Deion, Dabo Prove College Football Is All About Balance
These two take stubbornness to a whole new level.
The universe is all about balance, as the great philosopher Thanos once opined.
It's true when it comes to life, as it is with college football, and no two polar opposites exemplify that idiom better than Clemson head coach Dabo Swinney and Colorado head coach Deion Sanders.
Granted, Swinney and Sanders embody what not to do as college football coaches on either end of the roster-building spectrum, but a lot can be gleaned from each of them.
We will start with Deion, as I have already touched on his failings earlier today.
Sanders is in year three at Colorado, and it's clear that without the superstar tandem of all-purpose standout Travis Hunter and gunslinger son Shedeur Sanders, he doesn't have the same magic he did last season.
Coach Prime built his roster almost entirely through the transfer portal, eschewing traditional high school recruiting in favor of college football's version of free agency.
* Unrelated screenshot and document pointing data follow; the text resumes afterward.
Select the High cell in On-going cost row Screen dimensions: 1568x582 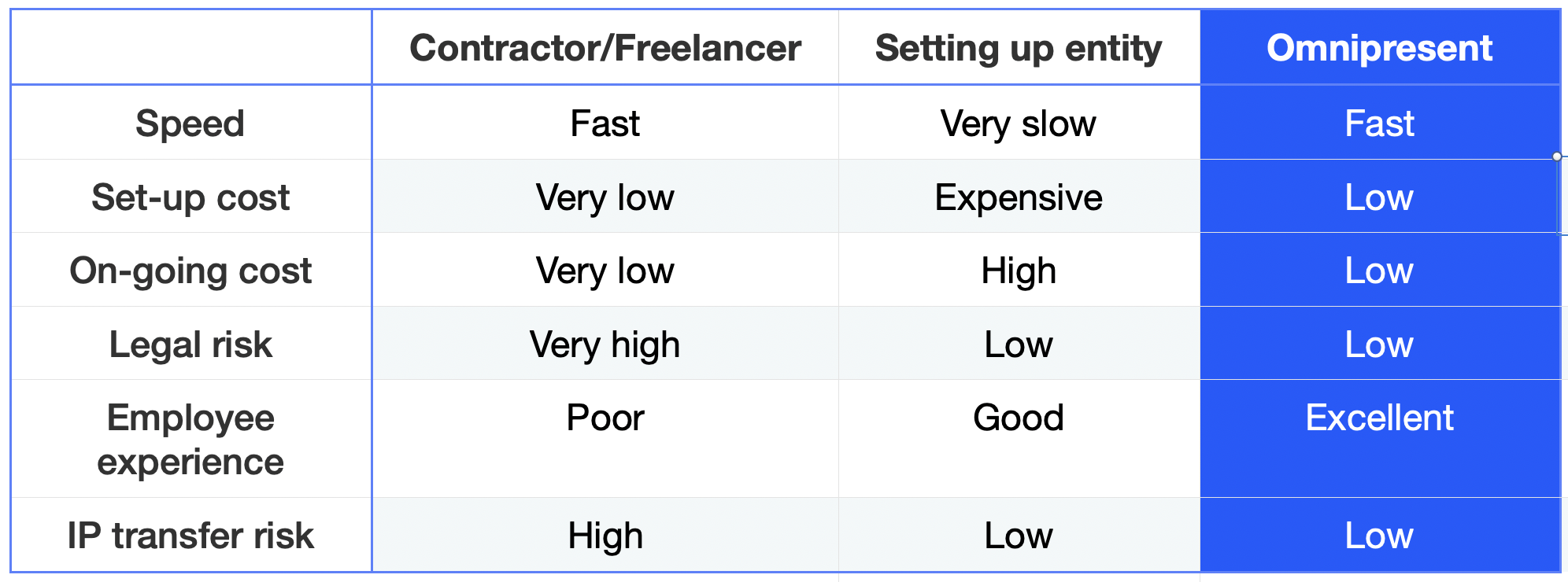pyautogui.click(x=1019, y=270)
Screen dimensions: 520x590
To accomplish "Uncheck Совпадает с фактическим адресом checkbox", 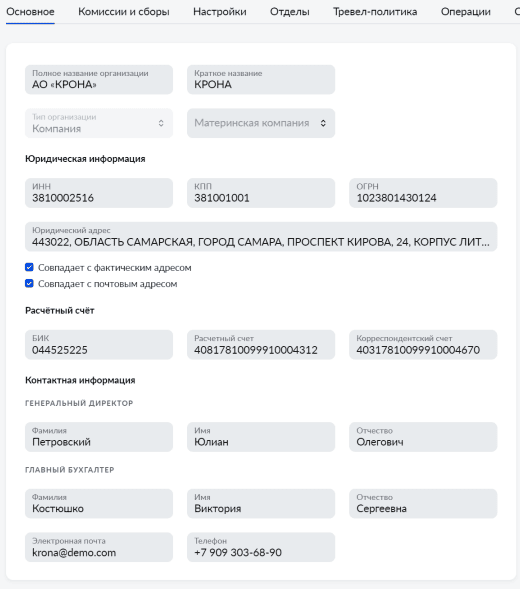I will tap(29, 267).
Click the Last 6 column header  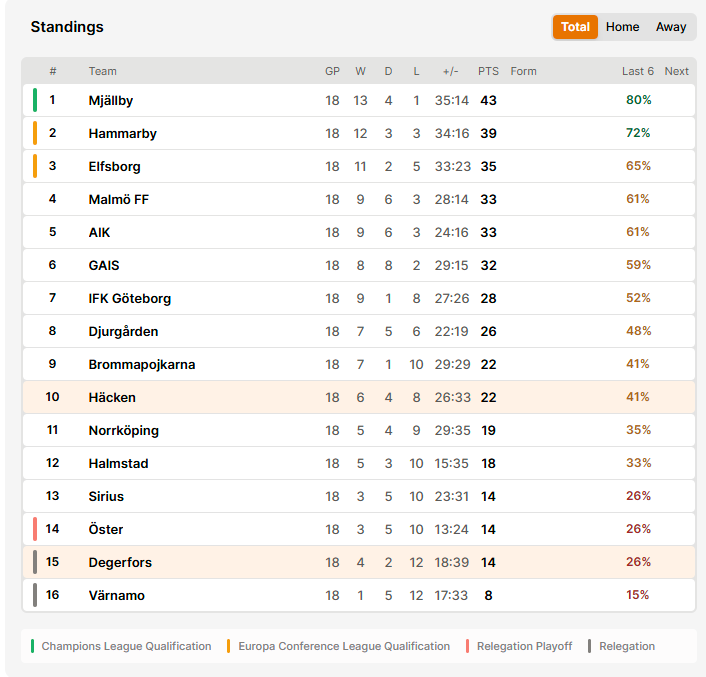coord(638,71)
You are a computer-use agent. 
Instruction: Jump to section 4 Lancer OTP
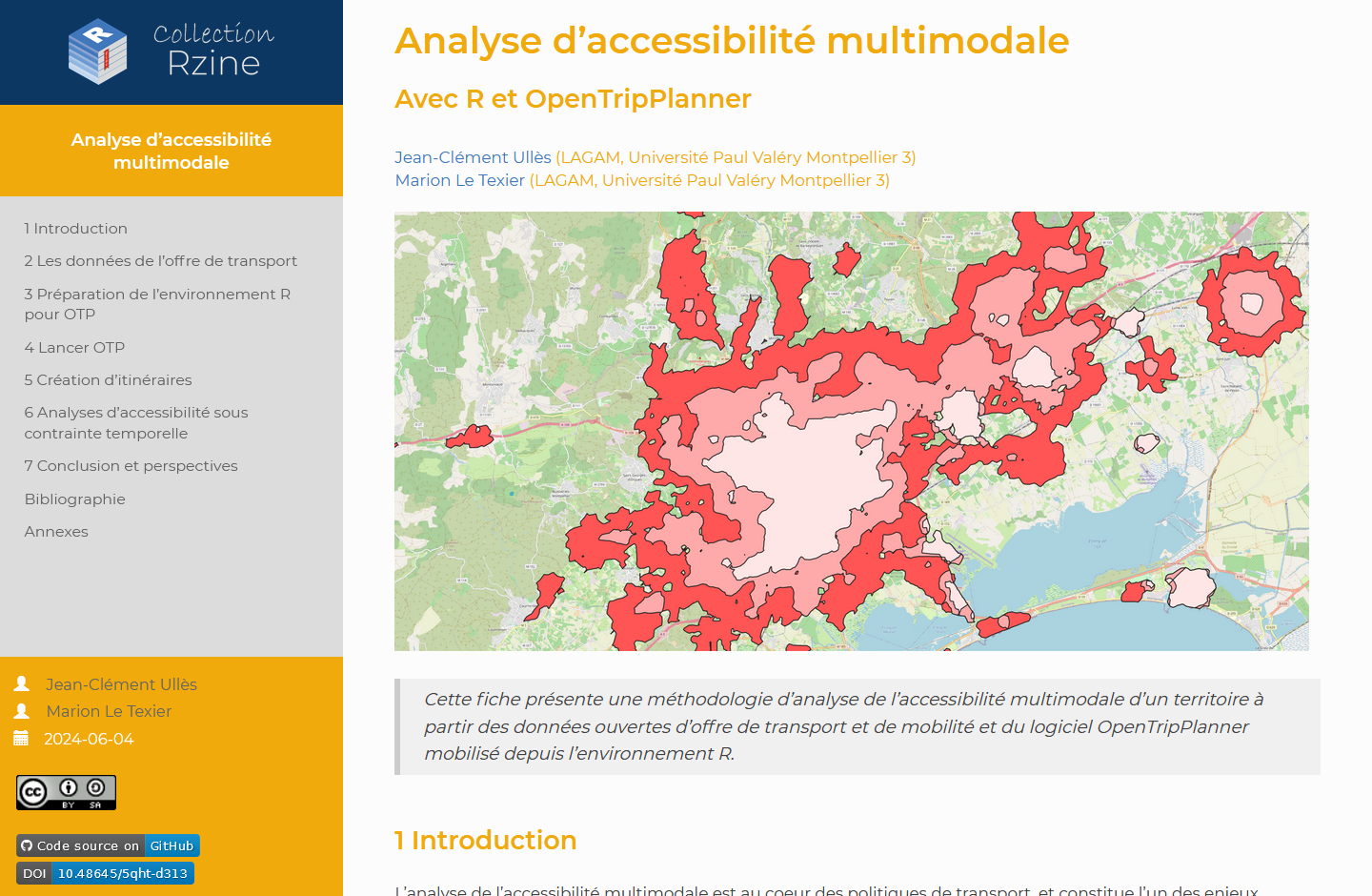pos(75,348)
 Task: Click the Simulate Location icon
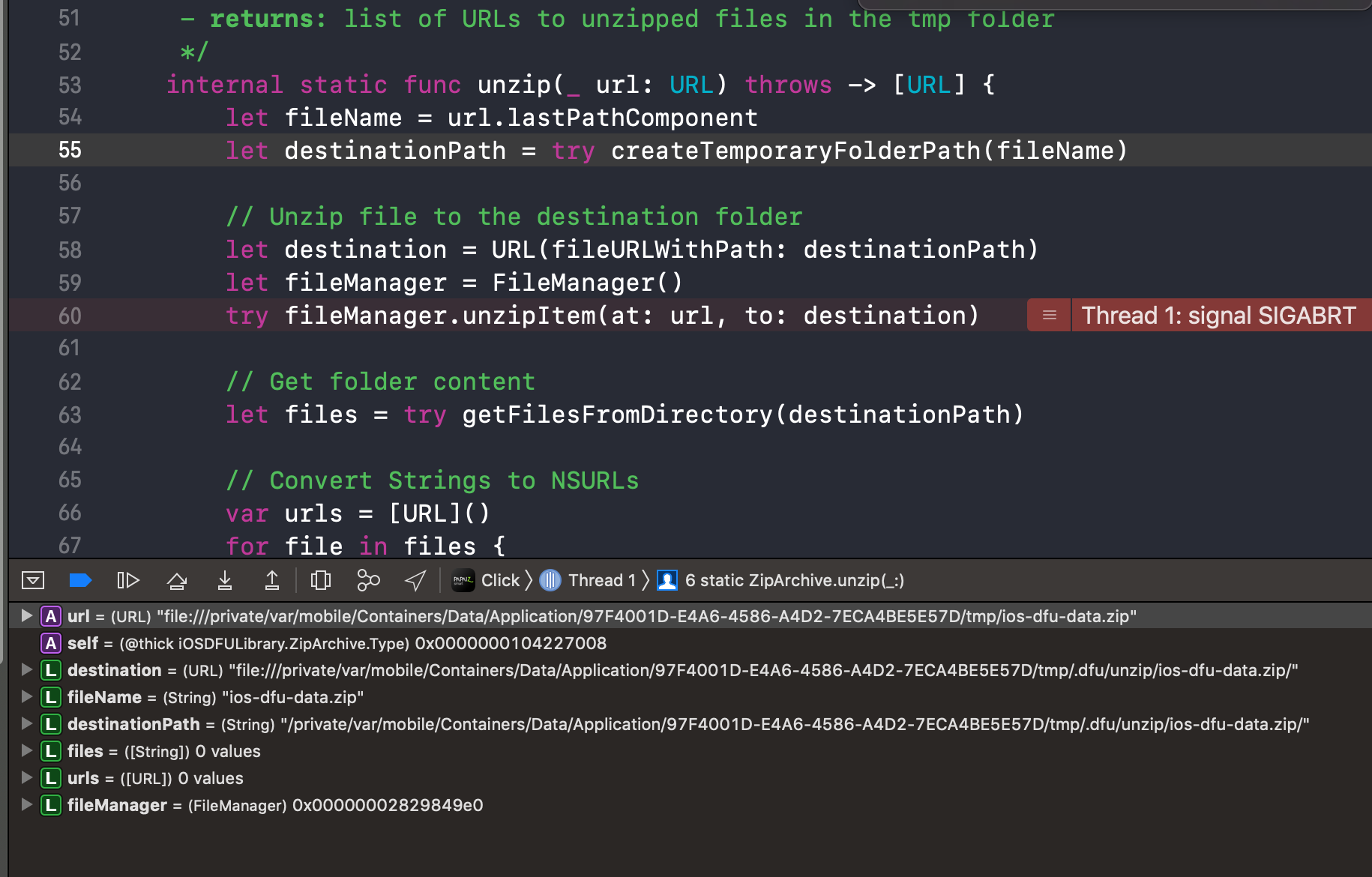(415, 579)
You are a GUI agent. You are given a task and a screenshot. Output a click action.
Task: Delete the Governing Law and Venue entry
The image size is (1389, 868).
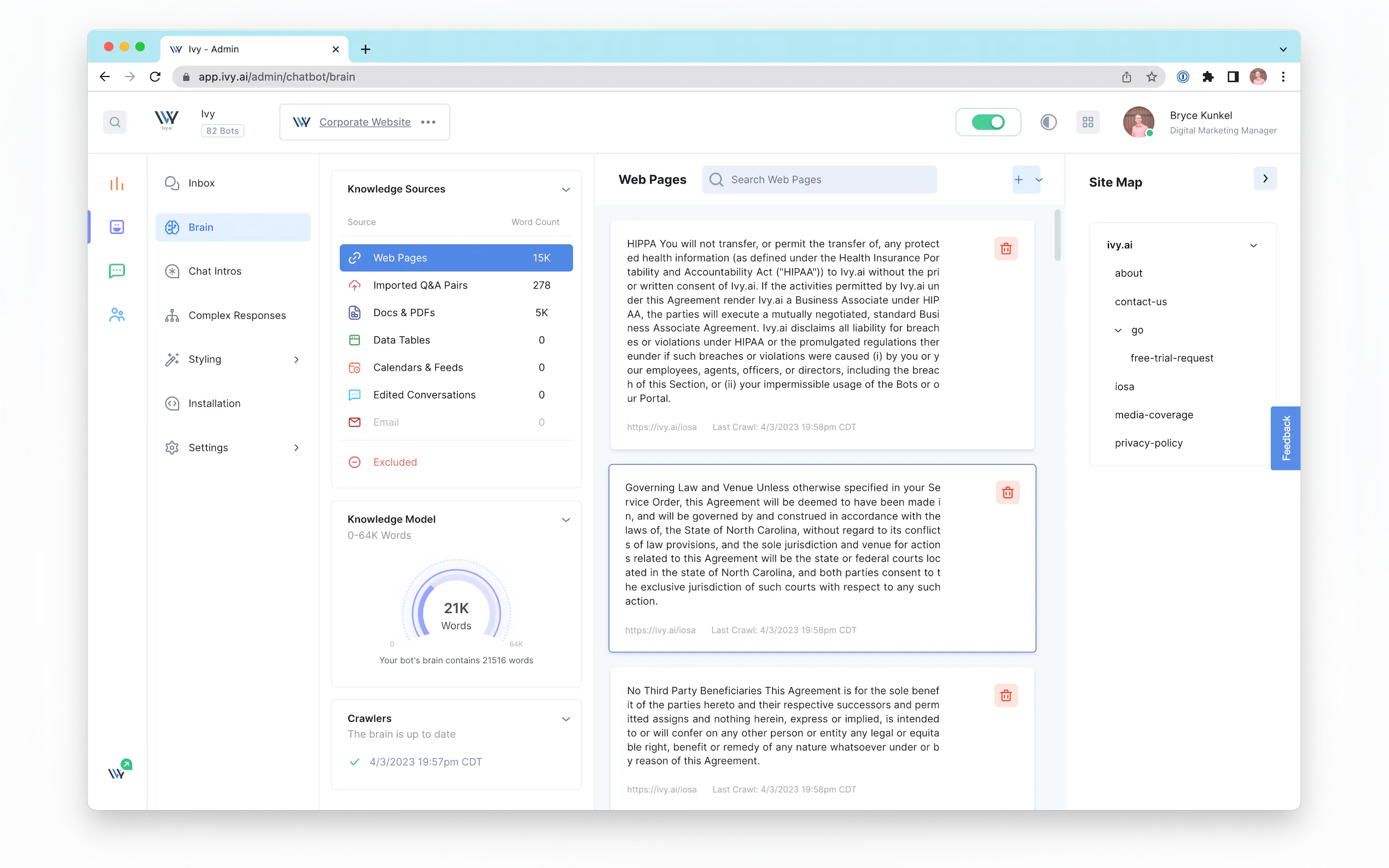point(1007,492)
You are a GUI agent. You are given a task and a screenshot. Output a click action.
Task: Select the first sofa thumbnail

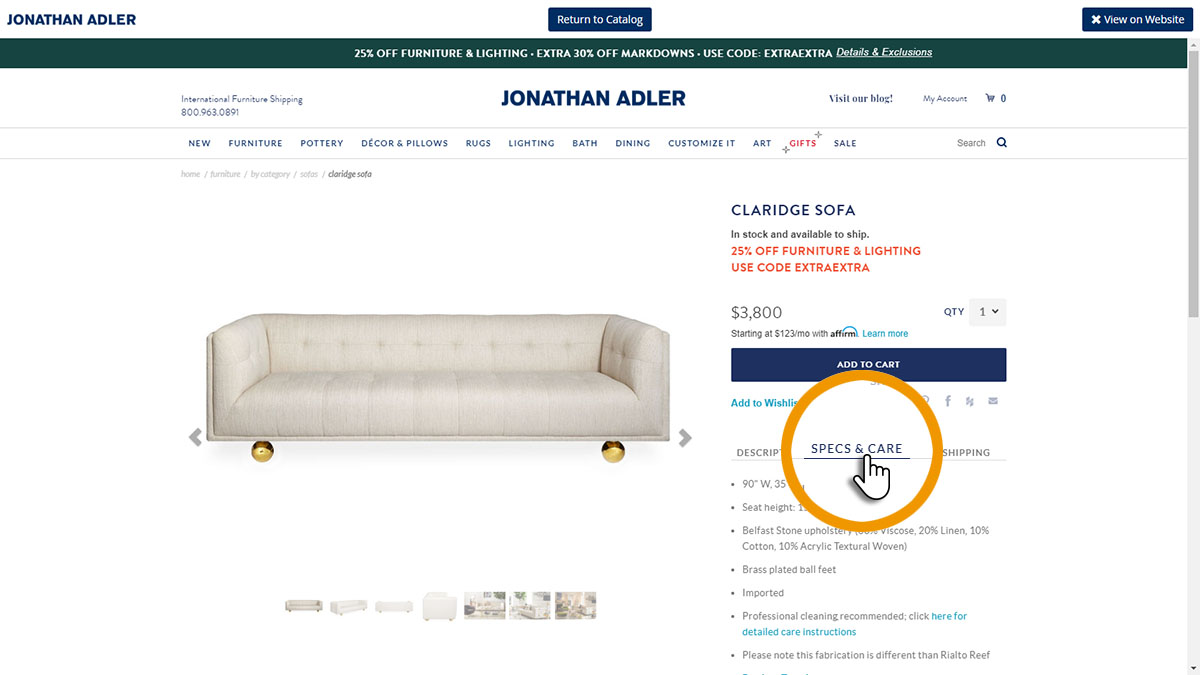[x=303, y=606]
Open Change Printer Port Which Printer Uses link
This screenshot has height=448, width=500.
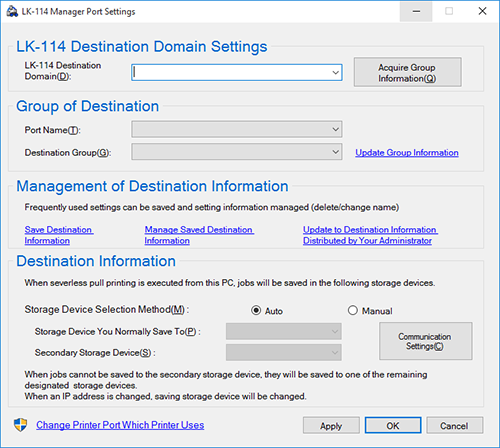(x=120, y=425)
That lack of stability has come back to bite Sanders and the Buffs, proving they don't have the depth numbers to compete in the upper echelon of college football.
Dabo Swinney represents the opposite extreme, focusing solely on recruiting and almost completely forgoing the transfer portal.
For equal and opposite reasons, it hasn't worked out for Clemson either.
Without having transfers to plug holes on your roster from a missed evaluation, you leave your team hamstrung during years when you would normally be "a player or two away."
There isn't a right or wrong way to run a college football program, but I keep coming back to our Sesame Street word of the day:
Balance.
Deion and Dabo proved to us that recruiting and the transfer portal are the yin and yang of roster construction: it takes a steady stream of both to build a champion.
I am of the school of thought that says high school recruiting is far more important to building a consistent and stable winner, but that doesn't mean the transfer portal doesn't play an integral role in it as well.
This is a concept that coaches like Dabo and Deion are failing to grasp, and it might be costing their respective programs the success that is currently eluding them.
Some high-end depth couldn't hurt Colorado, and a few superstar transfers certainly would be welcome in Clemson.
We will see if either of these two coaches will have the runway or willingness to adapt, or if their stubbornness will end up sinking them.
If I were a betting man, I'd put my money on the latter.